• WHAT YOU NEED TO DO: From the line with "Given: Select the red -75,00 value label" through the line with "The height and", inclusive, return each line of the data below exactly and leave the rest out.

• DATA FOR THIS TASK:
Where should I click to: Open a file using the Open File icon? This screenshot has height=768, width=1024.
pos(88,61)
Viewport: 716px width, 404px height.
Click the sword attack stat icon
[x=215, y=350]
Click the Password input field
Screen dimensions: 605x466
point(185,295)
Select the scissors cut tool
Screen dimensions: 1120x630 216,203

---

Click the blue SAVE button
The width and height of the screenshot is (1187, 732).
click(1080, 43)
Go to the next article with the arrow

--

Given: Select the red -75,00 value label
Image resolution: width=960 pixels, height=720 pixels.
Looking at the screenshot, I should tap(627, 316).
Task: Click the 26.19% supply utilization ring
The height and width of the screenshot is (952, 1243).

• SOLUTION TO THE EXERCISE:
Given: Select the red -75,00 value label
Image resolution: width=960 pixels, height=720 pixels.
Looking at the screenshot, I should tap(627, 316).
Task: Click the 26.19% supply utilization ring
The height and width of the screenshot is (952, 1243).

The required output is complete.